- Food Storage tip, experience, insight, etc.
- Emergency Preparedness tip, experience, insight, etc.
- Emergency Essentials® product review
- Food Storage recipe
This is not a post about how we used preparedness skills or supplies during a severe weather experience. This is a post about how we "should have" used preparedness skills and supplies. I have made an effort to begin a storage solution at home, but I left one major hole...
Christmas Eve we had a blizzard move through our area. I'm sure everything in our tiny rural town was closed, but I wouldn't know because the kids and I were holed up in our cozy house. That is, until the power went out mid-morning. Never fear; we have plenty of extra blankets, a good store of food, everything we needed to stay comfortable for a decent period of time. The heavy snowfall was entirely unheard of in our area and I knew it wouldn't last, so I wasn't the least bit worried. What I failed to properly consider was my husband. He had gone to work just as the snow began to fall that morning, and I hadn't thought beyond making sure he arrived at the office safely.
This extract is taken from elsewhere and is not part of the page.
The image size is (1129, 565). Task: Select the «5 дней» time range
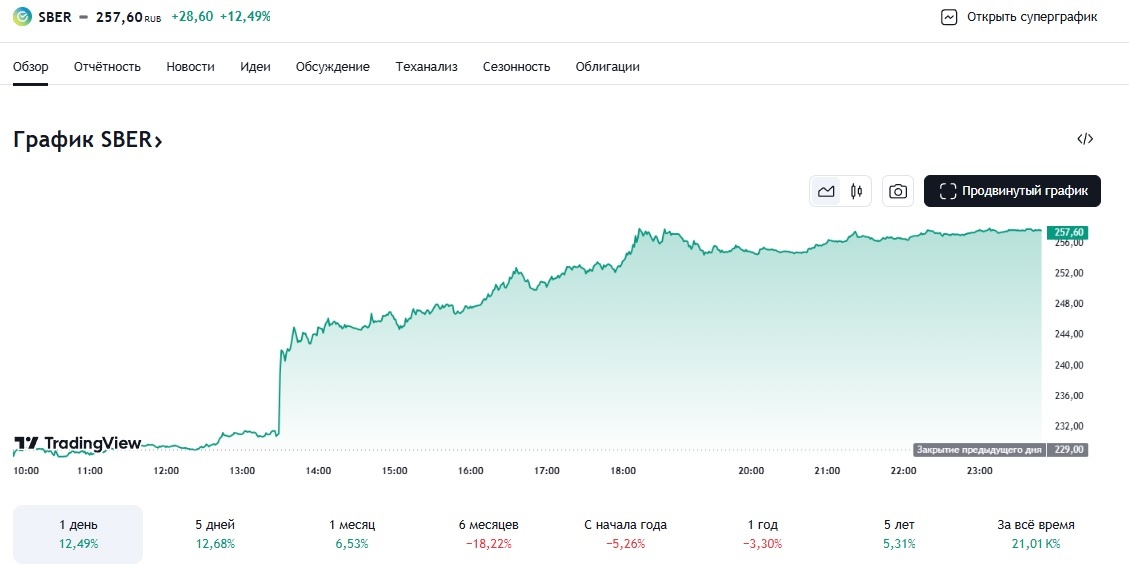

One of the hazards of living in a tiny rural town is that "the office" is 30 miles away in the nearest city, and there are only 2 routes between us and them: "the highway" and "the back way". The highway is clearly the safest way to go in the snow, as our back roads and rural routes are not known for being high on the priority list for the snowplows. It never occurred to any of us that Daddy might not make it home for Christmas Eve.
Not half a mile after getting onto the highway proper he encountered a "snag". What it turned out to be, we found out hours later when he was still sitting in exactly the same spot, was a 4 semi pileup. He spent all that night, and all of Christmas Day, and then another night, sitting in the car on that snowbound highway. It took that long for the city and the National Guard to clear the road.
I'd like to tell you that he had everything he needed in the car to make the experience...not comfortable exactly, but bearable. I'd like to tell you that, but our 3-day emergency car kit with everything possibly necessary for at least basic survival in a handy backpack was not in the car. It was conveniently stashed under my desk at the time. I'd like to tell you that he at least had a blanket in the car. I'd like to tell you that we'd even considered the possibility of being stranded somewhere other than our home. We were prepared for being housebound, but not for being carbound. He spent a miserable 48 hours out there in the snow, and not just because he was away from home and family for Christmas.
I have learned to expand our preparations for other eventualities, and I am devoting time and energy this year to building our storage and skills. Oh, and the 3-day car kit is now in the back of the car. :)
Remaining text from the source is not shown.